How to Write Great Agent System Prompts
A practical guide to crafting system prompts for on-device AI agents, based on the three built-in agents in Perspective Intelligence.
Why System Prompts Matter
A system prompt is the difference between a generic AI and a purpose-built agent. It defines:
- Whothe agent is (identity and expertise)
- Howthe agent communicates (tone and style)
- Whatthe agent does and doesn't do (scope and boundaries)

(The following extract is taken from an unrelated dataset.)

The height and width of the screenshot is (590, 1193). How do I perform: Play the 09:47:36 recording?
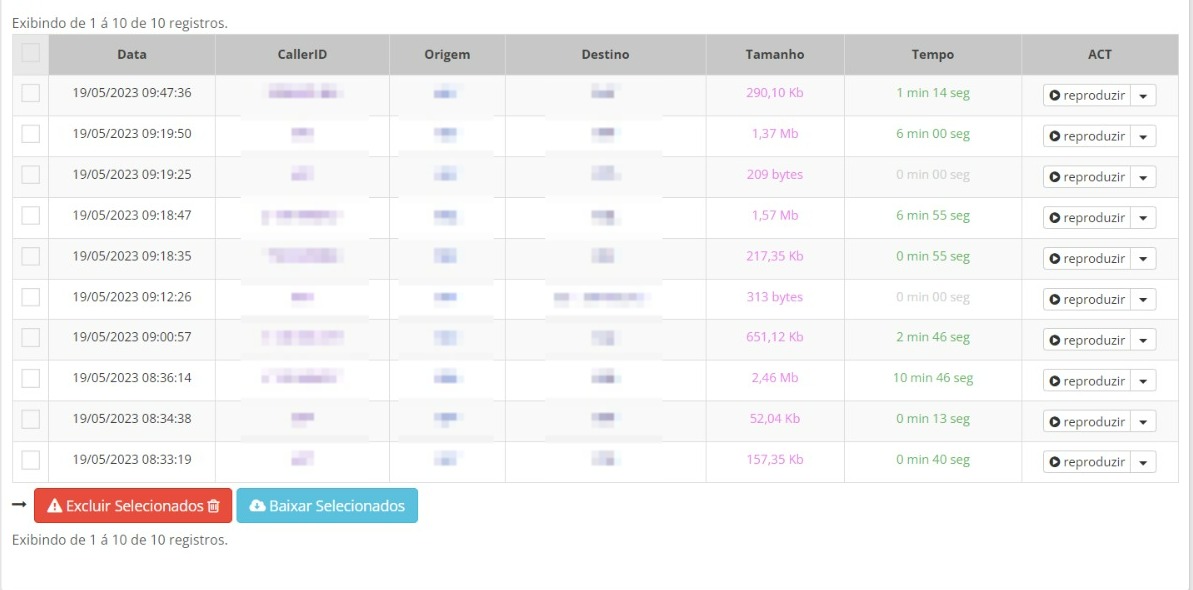point(1086,95)
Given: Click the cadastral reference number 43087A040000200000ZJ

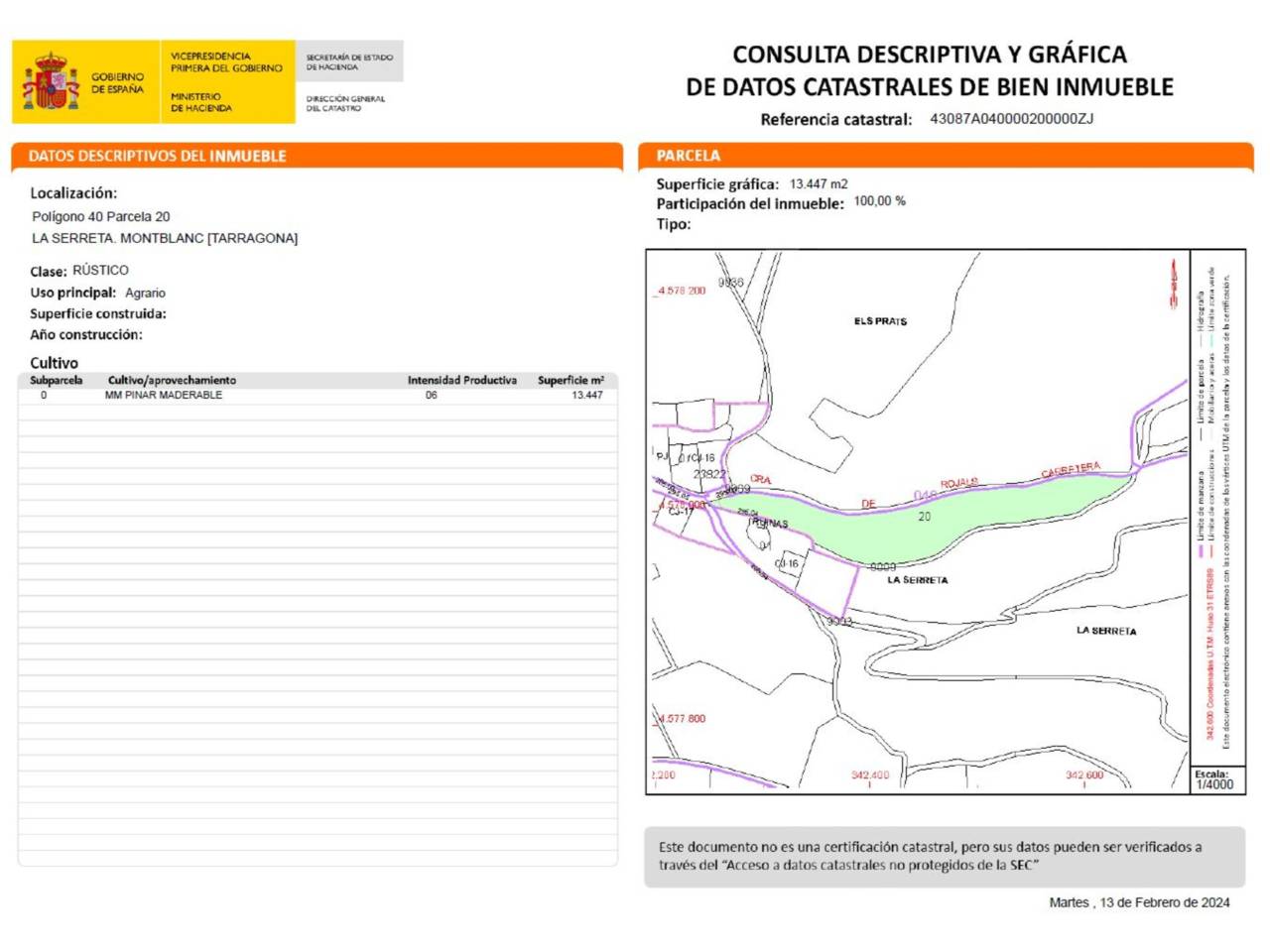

The three built-in agents in Perspective Intelligence each demonstrate a distinct prompting strategy. This guide breaks down what makes each one work, extracts reusable patterns, and gives you templates to build your own.
Quick Comparison
| Agent | Role | Temperature | Tools | Prompt Strategy |
|---|---|---|---|---|
| @guide | App expert | 0.8 | All enabled | Knowledge list + behavioral directive |
| @writer | Creative assistant | 1.0 | All disabled | Role + capability list + style guidance |
| @coder | Software engineer | 0.4 | Web search only | Role + methodology + values |
What's in This Guide
Anatomy of a System Prompt
The core principles — identity, capability, and behavior — that make prompts effective.
The Guide Agent
Knowledge-grounded prompts with structured domain expertise for product experts.
The Writer Agent
Creative prompts that unlock expressive, varied output for artistic work.
The Coder Agent
Precision prompts for technical accuracy and structured reasoning.
Beyond the Prompt
How temperature, tool access, and model selection shape agent behavior.
Templates & Patterns
Starter templates for common agent types — research, planning, coaching, and more.
Key Takeaway
There is no universal “best” system prompt. The right prompt depends on what you need the agent to do. A creative agent needs freedom; a coding agent needs precision; a knowledge agent needs grounding. The prompt, temperature, and tool configuration work together as a system.